> _Directives_
[1] In the Dada Lakhmi article, who is credited with the music for the film?
[2] Please repeat the part of the Dada Lakhmi article that opens with the words containing "Dada Lakhmi is" and closes with "best Haryanvi film.".
[3] Finish out the next part of the Dada Lakhmi article, picking up after its last sentence.

> _Excerpt provided_
☆ ☆ ☆ ☆

- Official Release Poster
- Directed by: Yashpal Sharma
- Written by: Yashpal Sharma
- Produced by: Ravindra Singh Rajawat; Yashpal Sharma;
- Starring: Yashpal Sharma; Meghna Malik; Rajendra Gupta;
- Cinematography: Supratim Bhol
- Edited by: Aseem Sinha; Rahul Tiwari;
- Music by: Uttam Singh
- Production companies: Anhad Studio Pvt. Ltd. Yashvidya Films
- Release date: 8 November 2022 (India);
- Country: India
- Language: Haryanvi

= Dada Lakhmi =

Dada Lakhmi is a 2022 Indian Haryanvi language biographical film based on the musical journey of Haryanvi folk singer Lakhmi Chand also known as Kalidas of Haryana. The film is written and directed by Yashpal Sharma. The lead actors in the film are Yashpal Sharma, Meghna Malik and Rajendra Gupta. The film was released on 8 November 2022. The film has been awarded the 'National Film Award' by the President as the best Haryanvi film.

☆ ☆ ☆ ☆

> _Provided material_
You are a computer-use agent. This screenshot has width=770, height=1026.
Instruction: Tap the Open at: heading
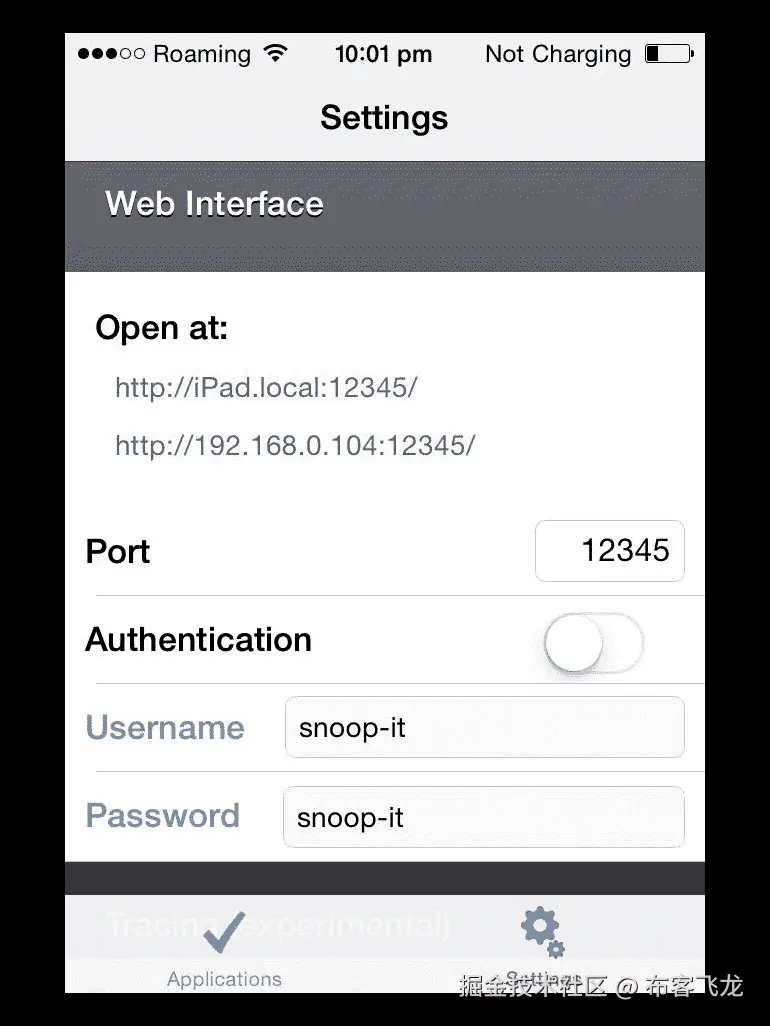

☆ ☆ ☆ ☆

> _Responses to the tasks_
[1] Uttam Singh

[2]
Dada Lakhmi is a 2022 Indian Haryanvi language biographical film based on the musical journey of Haryanvi folk singer Lakhmi Chand also known as Kalidas of Haryana. The film is written and directed by Yashpal Sharma. The lead actors in the film are Yashpal Sharma, Meghna Malik and Rajendra Gupta. The film was released on 8 November 2022. The film has been awarded the 'National Film Award' by the President as the best Haryanvi film.

[3]
== Plot ==
Dada Lakhmi film is based on the true story of Haryanvi legend Pandit Lakhmi Chand, born into an ordinary farmer family. The film shows that Lakhmi had to resist society and his family's opposition to enter the field of art. The film shows how Dada Lakhmi became a famous singer of Haryana with his hard work and struggle and was honored with 'Surya Har' for composing Haryanvi music genres Saang and Raagni.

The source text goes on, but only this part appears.